Back in 1985 when the Amiga was first released, the HAM (Hold And Modify) screenmode was revolutionary. It allowed 4096 colours to be displayed simultaneously, meaning near true-colour images could be displayed while only using the amount of memory that a normal 64-colour screen would use.
HAM does have its disadvantages, though – while a regular bitplane image can be faded out very easily by simply fading the palette, this trick doesn’t work for HAM images.
Fading out a HAM image can be done, however, using the Blitter.

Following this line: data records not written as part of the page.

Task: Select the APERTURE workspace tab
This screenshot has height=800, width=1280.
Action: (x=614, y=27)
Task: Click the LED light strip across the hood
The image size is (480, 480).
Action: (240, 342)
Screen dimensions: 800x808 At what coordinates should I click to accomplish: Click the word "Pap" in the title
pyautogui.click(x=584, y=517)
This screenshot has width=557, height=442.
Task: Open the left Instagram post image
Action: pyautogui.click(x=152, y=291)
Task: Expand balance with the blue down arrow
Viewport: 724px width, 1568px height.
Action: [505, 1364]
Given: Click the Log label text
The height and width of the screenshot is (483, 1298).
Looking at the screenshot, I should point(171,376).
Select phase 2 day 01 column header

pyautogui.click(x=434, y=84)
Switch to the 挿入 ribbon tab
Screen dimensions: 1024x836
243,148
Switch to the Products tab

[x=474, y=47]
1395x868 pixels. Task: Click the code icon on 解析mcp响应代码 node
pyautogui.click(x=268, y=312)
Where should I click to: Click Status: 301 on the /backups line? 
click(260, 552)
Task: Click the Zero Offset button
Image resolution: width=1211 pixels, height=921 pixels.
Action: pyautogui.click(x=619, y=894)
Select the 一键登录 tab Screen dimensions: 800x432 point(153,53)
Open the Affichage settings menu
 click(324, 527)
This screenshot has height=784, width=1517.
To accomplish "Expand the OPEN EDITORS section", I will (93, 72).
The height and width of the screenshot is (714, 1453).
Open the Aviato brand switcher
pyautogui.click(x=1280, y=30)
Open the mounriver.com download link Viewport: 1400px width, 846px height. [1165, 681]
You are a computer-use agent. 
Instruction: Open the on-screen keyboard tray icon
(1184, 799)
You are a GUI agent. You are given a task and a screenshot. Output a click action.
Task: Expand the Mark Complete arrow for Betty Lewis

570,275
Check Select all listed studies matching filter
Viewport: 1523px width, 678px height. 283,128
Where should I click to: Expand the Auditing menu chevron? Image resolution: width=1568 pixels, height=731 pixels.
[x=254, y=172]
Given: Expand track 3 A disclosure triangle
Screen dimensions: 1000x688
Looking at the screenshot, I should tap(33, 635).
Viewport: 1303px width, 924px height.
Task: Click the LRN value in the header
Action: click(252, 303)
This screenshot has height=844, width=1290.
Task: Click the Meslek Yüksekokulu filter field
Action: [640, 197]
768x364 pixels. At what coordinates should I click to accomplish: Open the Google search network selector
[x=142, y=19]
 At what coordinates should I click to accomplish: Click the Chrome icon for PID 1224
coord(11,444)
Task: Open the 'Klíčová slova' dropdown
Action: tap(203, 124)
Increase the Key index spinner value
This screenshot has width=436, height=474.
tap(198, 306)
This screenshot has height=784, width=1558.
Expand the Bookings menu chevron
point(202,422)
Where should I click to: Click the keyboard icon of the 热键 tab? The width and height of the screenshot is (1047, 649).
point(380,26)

This AMOSPro program uses some “evil” trickery to fade a HAM image to black, using the Screen Copy command with blitter modes, peeks and pokes to shuffle bitplanes around between screens, and what amounts to a ShadeBOB routine over the entire screen.
Step by step, the theory of operation is something like this:
- Logical OR the two control planes together to make a mask plane. This mask plane is “0” wherever pixels use the base palette, and “1” wherever a direct R, G or B level is being specified.
- Use the mask plane to perform binary subtraction on the four data planes, using another spare plane to hold carry data.
- Check for overflow, and zero the image wherever overflow has occurred.
This is done simultaneously with fading out the palette, and the end result is quite a nice fade-out of a HAM image.